◆ **EXERCISE DIRECTIONS**
In the listing beneath this line, copy exactly the lines starting with the one containing "You are a GUI" and going on through the one containing "Task: Disable the Współpraca tool toggle".

◆ **DATA FOR THIS EXERCISE**
☆ ☆ ☆ ☆ ☆ ☆ ☆

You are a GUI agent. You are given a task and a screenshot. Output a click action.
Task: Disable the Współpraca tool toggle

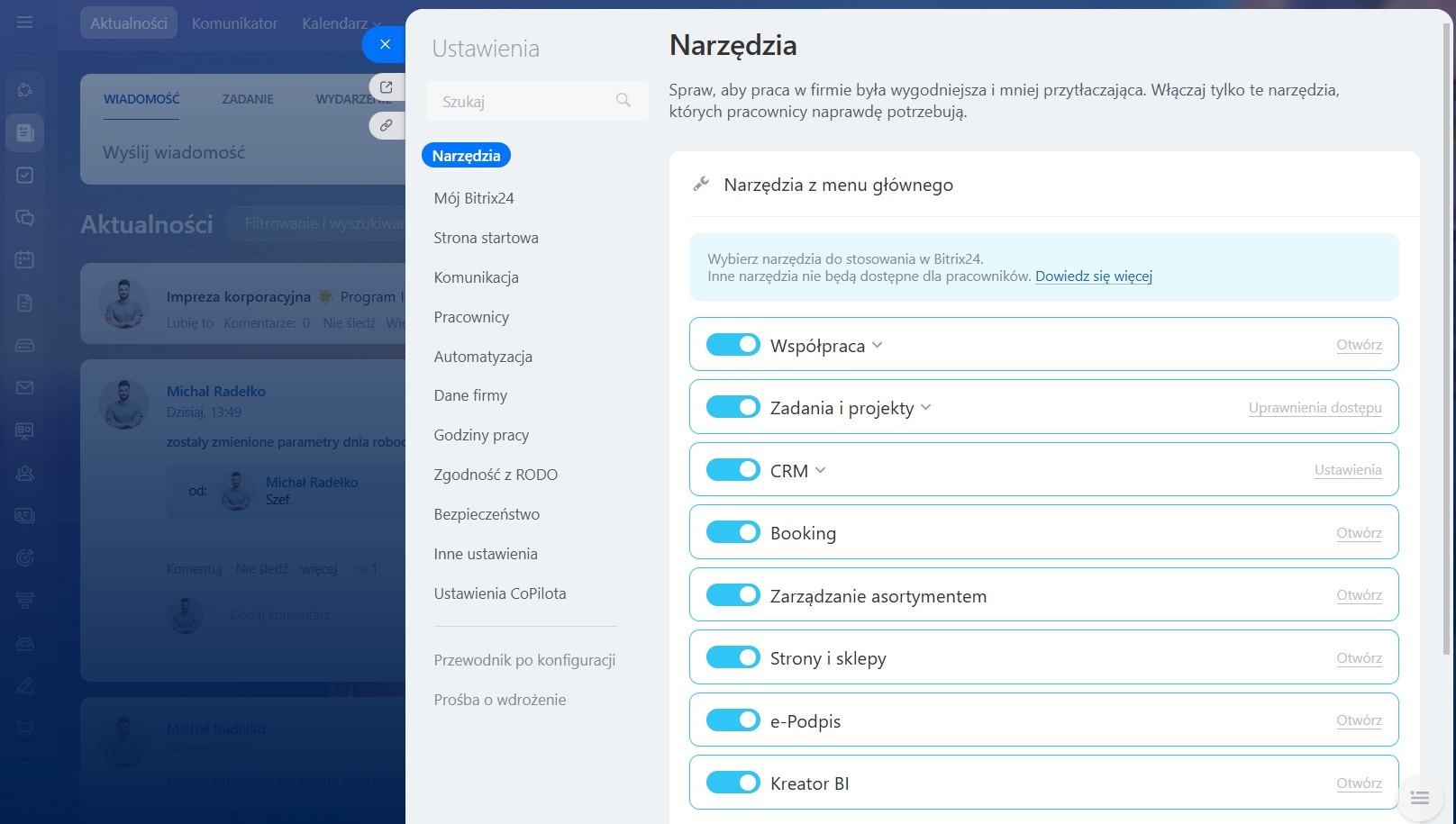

☆ ☆ ☆ ☆ ☆ ☆ ☆

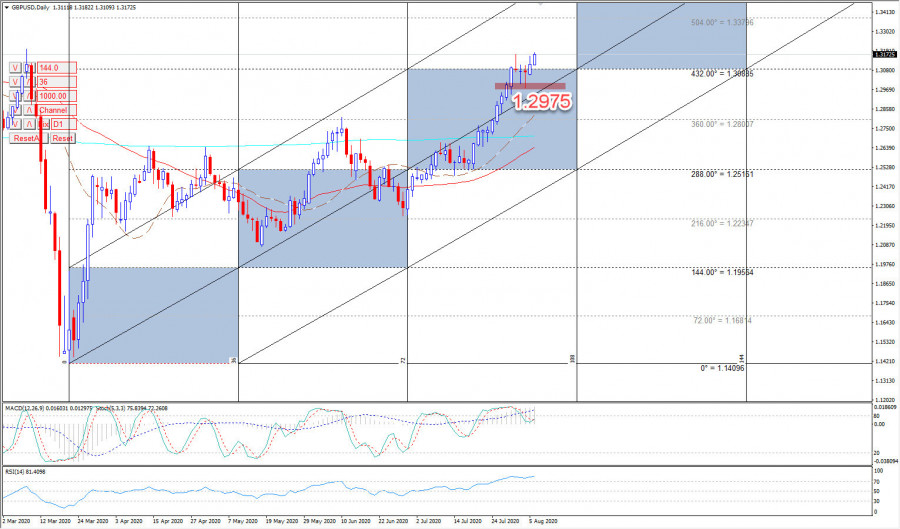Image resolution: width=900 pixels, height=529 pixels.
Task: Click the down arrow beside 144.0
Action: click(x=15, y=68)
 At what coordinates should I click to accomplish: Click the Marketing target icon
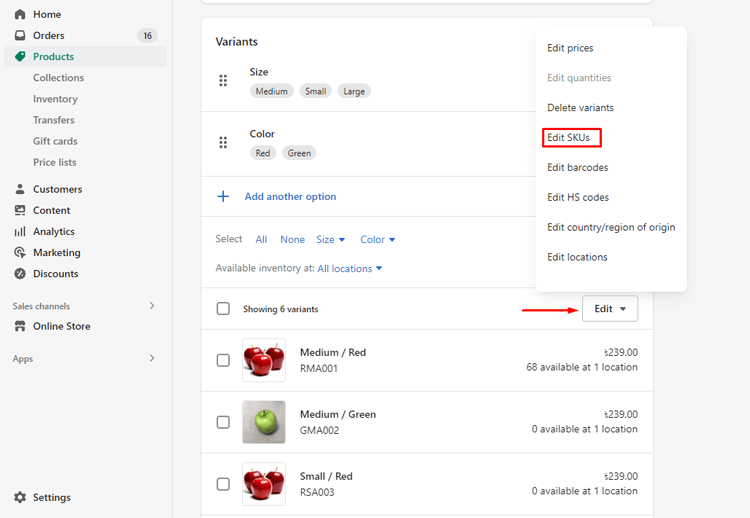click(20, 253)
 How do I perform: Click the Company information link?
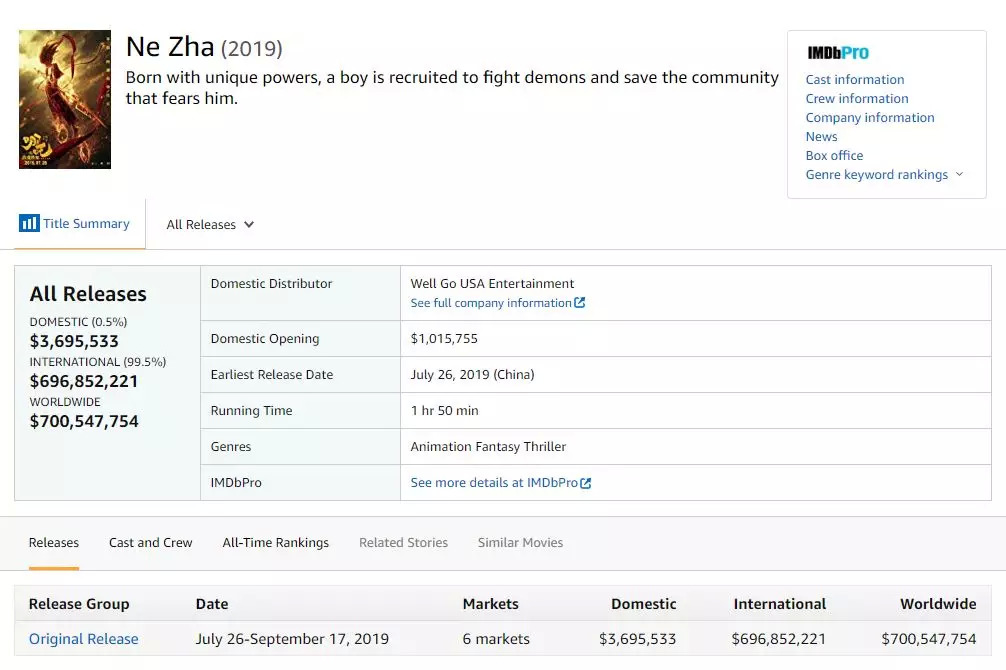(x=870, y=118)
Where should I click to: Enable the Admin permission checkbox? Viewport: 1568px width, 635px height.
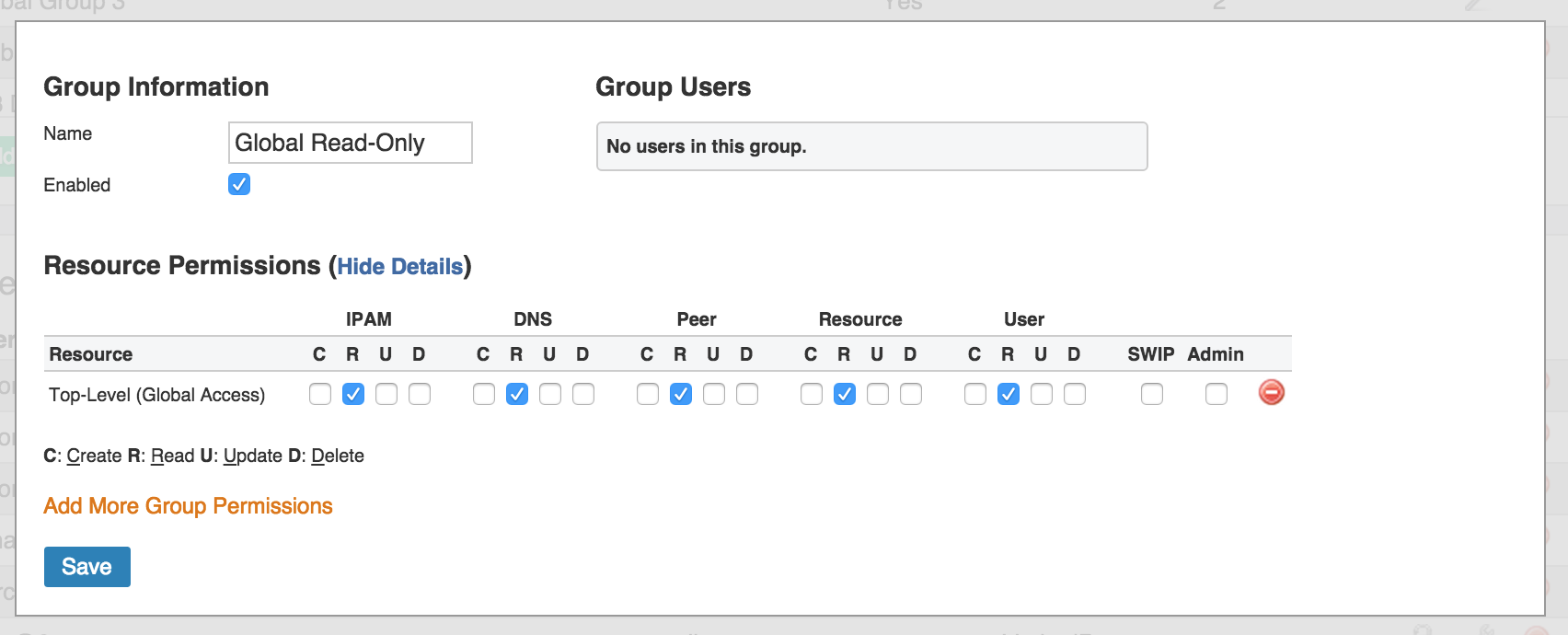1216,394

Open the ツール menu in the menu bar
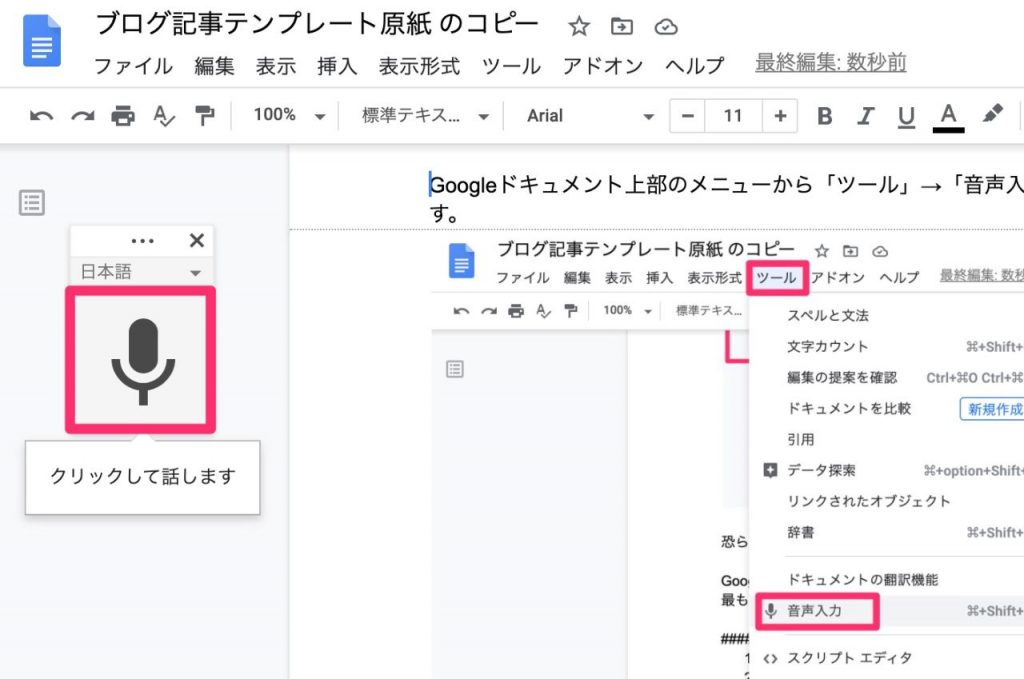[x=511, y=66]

☆ ☆ ☆ ☆ ☆ ☆ ☆

◆ **ANSWER TO THE PROBLEM**
You are a GUI agent. You are given a task and a screenshot. Output a click action.
Task: Disable the Współpraca tool toggle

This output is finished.